I just said those things and so at the end of the day John's attempt at hiding his pregger
porn bumped it up to the top of the list for me to look at. If you're going to hide something,
don't just change the file name. That makes me want to look at it even more.
So the fail matrix. (Laughter.)
>> MICHAEL PERKLIN: The retard level, I would say 12. Again renaming a file is not data
hiding. If up want to hide data, come to my Steg ACL course.
The new company where he landed, he lost his job there. Distress caused was zero. Didn't
really hurt anybody. What you choose to do on your own time is up to you. Although he
chose to do it. >> ERIC ROBI: You know what the bonus points
are going to be for, don't you? >> MICHAEL PERKLIN: There are some bonus points.
About a nickel's worth. (Laughter.)
(Loud buzzer.) >> MICHAEL PERKLIN: Grand total of 30 fail
points. >> ERIC ROBI: That is the fail sound. Thank
you. By the way, do you like the font that we're using? Comic Sans. Nobody uses Comic
Sans. It's the most under appreciated font in presentations.
>> MICHAEL PERKLIN: I don't know why we don't see Comic Sans in more presentation settings.
>> ERIC ROBI: We're bringing it back. Let's look at the "just bill me later" case.
Our client, the ABC firm, out-sourced a key part of their business. Have been doing it
many years. And the part of their business that they are out-sourcing is on a time and
materials basis. So there's a lot of invoices with ours and rates. And that's basically
it. It was several million dollars a year on average that was being billed. Our client
started a review project because they thought they were being over billed. They thought
there might be a little inflation and they wanted to figure out why things were looking
inflated. They looked at some of the individual bills and thought things were taking a little
bit too long. So we came in and we decided to help.

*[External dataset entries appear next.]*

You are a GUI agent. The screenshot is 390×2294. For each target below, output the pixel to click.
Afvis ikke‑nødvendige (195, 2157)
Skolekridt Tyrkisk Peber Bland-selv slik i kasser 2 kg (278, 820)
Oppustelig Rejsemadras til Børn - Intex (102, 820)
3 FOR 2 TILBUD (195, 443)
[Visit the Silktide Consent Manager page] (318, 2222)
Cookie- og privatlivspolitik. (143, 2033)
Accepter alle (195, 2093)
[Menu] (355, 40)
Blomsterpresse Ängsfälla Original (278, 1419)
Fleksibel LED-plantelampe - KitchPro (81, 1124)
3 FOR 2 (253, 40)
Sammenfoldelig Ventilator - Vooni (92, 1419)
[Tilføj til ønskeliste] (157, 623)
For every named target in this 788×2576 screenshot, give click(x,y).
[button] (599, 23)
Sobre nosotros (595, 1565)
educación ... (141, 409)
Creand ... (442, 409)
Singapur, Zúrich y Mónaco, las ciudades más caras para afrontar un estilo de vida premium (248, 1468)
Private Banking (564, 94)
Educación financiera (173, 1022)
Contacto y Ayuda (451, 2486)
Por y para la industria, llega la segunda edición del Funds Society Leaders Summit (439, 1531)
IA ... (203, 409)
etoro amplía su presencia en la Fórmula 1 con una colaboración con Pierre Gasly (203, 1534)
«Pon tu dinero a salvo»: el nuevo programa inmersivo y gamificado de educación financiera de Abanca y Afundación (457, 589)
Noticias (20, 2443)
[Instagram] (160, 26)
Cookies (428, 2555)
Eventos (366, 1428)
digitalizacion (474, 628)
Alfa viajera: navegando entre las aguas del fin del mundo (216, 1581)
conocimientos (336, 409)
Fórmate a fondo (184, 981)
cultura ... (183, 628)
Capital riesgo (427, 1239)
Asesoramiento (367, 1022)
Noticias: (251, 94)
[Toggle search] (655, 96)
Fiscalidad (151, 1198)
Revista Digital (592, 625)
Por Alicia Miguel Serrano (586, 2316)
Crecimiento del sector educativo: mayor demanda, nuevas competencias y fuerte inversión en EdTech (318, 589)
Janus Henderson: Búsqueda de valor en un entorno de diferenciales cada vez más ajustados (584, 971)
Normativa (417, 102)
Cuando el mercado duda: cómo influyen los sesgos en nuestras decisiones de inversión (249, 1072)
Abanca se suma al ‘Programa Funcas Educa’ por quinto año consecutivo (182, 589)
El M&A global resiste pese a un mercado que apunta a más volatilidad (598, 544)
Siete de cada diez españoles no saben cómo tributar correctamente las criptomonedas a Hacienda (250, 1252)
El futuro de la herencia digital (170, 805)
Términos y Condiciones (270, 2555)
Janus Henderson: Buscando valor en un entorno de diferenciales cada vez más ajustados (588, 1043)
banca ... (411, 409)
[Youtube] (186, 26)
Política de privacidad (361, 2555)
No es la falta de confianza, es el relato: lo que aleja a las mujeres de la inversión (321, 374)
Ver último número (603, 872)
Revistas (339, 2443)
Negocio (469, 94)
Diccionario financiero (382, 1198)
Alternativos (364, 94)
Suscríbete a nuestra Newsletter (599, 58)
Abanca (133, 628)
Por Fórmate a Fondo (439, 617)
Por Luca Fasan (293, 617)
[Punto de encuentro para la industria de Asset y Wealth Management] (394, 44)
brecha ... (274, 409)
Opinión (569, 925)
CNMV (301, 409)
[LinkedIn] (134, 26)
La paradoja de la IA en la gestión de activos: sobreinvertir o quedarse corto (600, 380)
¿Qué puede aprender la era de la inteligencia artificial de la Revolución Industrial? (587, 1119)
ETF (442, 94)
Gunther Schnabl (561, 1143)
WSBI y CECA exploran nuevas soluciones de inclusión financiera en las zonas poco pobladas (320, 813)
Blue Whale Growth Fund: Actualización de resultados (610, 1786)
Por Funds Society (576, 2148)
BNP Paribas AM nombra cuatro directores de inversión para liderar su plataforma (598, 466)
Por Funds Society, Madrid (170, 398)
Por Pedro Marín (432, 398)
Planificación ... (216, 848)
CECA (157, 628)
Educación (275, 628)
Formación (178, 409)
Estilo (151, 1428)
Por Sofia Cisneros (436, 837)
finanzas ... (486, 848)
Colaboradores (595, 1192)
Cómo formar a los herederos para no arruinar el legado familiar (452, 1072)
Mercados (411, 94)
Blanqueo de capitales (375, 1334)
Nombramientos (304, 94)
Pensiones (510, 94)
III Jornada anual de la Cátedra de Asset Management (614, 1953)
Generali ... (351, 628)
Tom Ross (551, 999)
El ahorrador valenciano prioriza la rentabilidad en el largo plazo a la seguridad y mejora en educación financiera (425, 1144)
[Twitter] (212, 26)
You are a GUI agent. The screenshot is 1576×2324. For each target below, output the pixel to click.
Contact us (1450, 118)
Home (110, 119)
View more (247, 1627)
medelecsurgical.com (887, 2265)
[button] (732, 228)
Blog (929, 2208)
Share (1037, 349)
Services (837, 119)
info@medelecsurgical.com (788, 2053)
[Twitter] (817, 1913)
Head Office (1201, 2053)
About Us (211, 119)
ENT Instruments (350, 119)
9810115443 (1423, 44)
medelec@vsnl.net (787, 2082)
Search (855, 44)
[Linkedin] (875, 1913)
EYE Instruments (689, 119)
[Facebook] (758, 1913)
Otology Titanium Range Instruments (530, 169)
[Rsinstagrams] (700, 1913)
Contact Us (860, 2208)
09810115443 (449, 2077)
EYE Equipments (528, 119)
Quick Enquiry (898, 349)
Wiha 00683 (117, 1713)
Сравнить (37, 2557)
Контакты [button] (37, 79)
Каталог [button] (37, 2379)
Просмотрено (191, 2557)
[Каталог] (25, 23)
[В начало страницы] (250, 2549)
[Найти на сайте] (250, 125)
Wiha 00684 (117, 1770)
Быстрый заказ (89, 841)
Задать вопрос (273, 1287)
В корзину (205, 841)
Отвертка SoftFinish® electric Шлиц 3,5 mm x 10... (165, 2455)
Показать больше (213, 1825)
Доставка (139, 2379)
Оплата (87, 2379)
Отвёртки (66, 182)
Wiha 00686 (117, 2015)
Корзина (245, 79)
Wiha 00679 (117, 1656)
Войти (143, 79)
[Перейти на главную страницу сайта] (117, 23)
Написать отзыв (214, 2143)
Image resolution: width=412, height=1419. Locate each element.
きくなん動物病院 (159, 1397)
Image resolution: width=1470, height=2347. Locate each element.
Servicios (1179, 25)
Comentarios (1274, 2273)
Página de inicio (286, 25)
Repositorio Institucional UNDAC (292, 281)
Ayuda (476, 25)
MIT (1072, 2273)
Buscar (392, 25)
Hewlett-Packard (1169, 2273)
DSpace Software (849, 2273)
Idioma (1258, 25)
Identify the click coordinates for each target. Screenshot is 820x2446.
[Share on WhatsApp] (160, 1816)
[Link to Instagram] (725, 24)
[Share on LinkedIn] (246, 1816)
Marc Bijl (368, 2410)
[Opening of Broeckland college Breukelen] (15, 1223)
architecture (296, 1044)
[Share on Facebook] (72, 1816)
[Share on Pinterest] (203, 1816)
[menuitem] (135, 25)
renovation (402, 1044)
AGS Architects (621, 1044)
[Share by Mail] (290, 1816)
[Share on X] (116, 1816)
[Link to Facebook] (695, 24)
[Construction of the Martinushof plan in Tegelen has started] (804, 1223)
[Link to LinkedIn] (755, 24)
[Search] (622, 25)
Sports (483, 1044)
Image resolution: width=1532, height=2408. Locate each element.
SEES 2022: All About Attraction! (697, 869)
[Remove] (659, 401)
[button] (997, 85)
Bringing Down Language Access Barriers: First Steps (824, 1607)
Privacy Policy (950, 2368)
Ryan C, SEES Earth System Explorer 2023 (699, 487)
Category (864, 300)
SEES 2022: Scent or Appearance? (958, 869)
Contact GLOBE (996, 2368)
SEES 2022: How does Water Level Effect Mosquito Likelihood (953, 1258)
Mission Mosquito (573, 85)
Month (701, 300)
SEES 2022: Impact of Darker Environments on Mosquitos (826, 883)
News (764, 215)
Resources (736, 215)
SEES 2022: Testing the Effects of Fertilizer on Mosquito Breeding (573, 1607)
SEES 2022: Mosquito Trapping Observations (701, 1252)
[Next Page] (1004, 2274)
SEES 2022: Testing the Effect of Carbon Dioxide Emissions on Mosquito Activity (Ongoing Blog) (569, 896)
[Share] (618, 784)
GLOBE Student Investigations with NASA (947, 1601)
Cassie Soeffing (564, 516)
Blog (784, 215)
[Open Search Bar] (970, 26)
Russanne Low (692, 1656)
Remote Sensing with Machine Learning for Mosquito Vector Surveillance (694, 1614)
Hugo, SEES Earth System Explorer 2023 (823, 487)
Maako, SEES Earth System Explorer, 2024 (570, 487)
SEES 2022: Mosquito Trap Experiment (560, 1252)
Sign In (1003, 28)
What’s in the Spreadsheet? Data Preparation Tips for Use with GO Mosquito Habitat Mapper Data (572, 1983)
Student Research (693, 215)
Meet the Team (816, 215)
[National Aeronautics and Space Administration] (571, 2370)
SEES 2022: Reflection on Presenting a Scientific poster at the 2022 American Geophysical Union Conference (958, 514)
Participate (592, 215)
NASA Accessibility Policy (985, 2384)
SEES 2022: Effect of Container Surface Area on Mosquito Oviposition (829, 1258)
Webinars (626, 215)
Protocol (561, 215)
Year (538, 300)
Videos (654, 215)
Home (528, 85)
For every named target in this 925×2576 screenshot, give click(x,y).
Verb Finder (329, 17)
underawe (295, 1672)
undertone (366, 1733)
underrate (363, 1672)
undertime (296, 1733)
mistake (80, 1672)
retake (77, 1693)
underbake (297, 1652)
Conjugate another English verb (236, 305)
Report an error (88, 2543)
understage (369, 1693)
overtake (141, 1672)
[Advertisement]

So they had thousands and thousands and thousands of PDF format invoices. That's not going to
do us a lot of good. Even if we applied optical character recognition to it, we have unstructured
data. I can search a few PDFs, but tens of thousands of them, it's you have to to do
anything with that. We didn't have a lot of clues with this one.
Through the magic of court order we were able to go to the customer's database, their network
and get an image of everything in the network including a billing database.
Which turned out to be very handy. We made a forensic copy of this database. It was not
a -- it was in a proprietary format. In order for us to do forensic analysis in a database
we need to get it into something like SQL where we can do standard queries. We migrated
over and did standard queries. Looking at it, there's no way to compare the PDFs to
the database. We decided to reverse engineer the tables in the database. Sometimes it's
easy, but sometimes there are thousands and thousands of tables and when you don't have
tech support of developers, you have to figure it out. It's a slow, laborious process. We
did figure it out. We noticed that the audit logs were turned on in this which happened
to be particularly useful. So we ran a lot of queries and versus the
time billed versus the audit logs. We found a pattern of inflation going on. Basically
when you are billing on time and materials, all you're doing is you've got either hours
or you've got a rate. And those are the two things and they inflated.
(Loud noise.) >> ERIC ROBI: So these are the two things
that you can change there. You can change time. Or you can change the rate. But we found
the audit logs were turned off by default and the IT folks, bless the IT folks, they
turned the audit logs on which was helpful because we do a lot of database forensic cases
and this is the only one where the audit logs were turned on. We were able to compare basically
the amount that was billed at the end of the day versus how many hours were put out up
to that point. We were able to see a chronology. Maybe at the end of the day the bill was for
$1,000. But we saw it was only $800 actually billed. So the billing person, the database
person who basically was working with it, this person would change the hours and the
rate sometimes and bump it up. Interest went from 800 to $1,000 on a typical invoice. They
did this thousands and thousands and thousands of times.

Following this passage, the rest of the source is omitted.